WORK INSTRUCTIONS: Take the entries below and write them out exactly, with each picture removed.

[Saved entries]
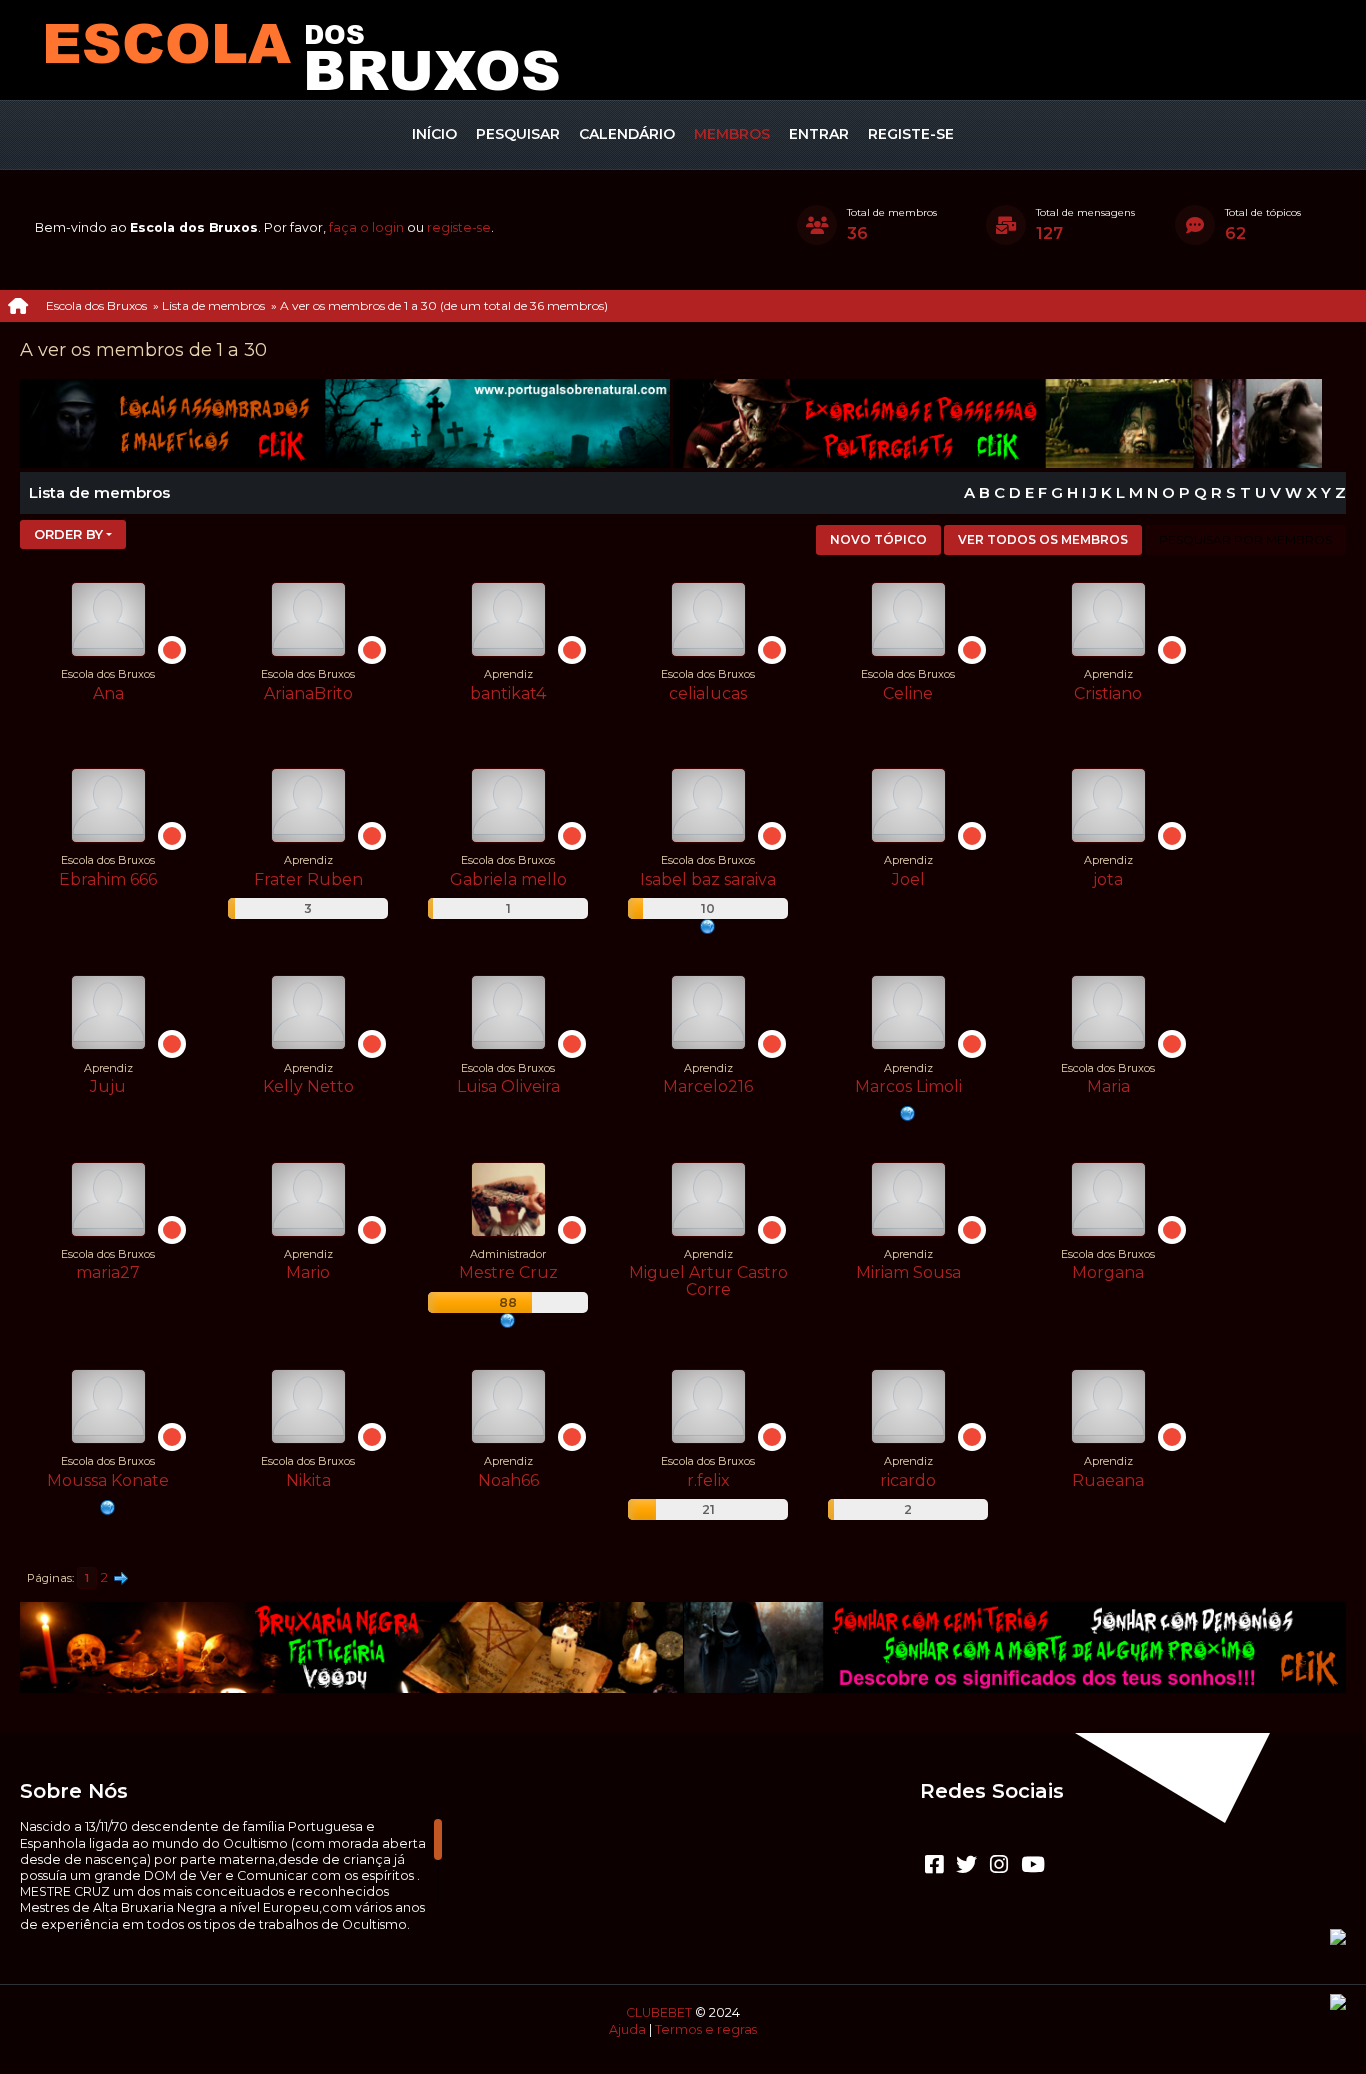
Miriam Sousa (908, 1272)
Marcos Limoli (908, 1086)
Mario (308, 1272)
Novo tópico (878, 539)
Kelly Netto (308, 1086)
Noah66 (508, 1480)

TASK RESULT:
Miriam Sousa (908, 1272)
Marcos Limoli (908, 1086)
Mario (308, 1272)
Novo tópico (878, 539)
Kelly Netto (308, 1086)
Noah66 (508, 1480)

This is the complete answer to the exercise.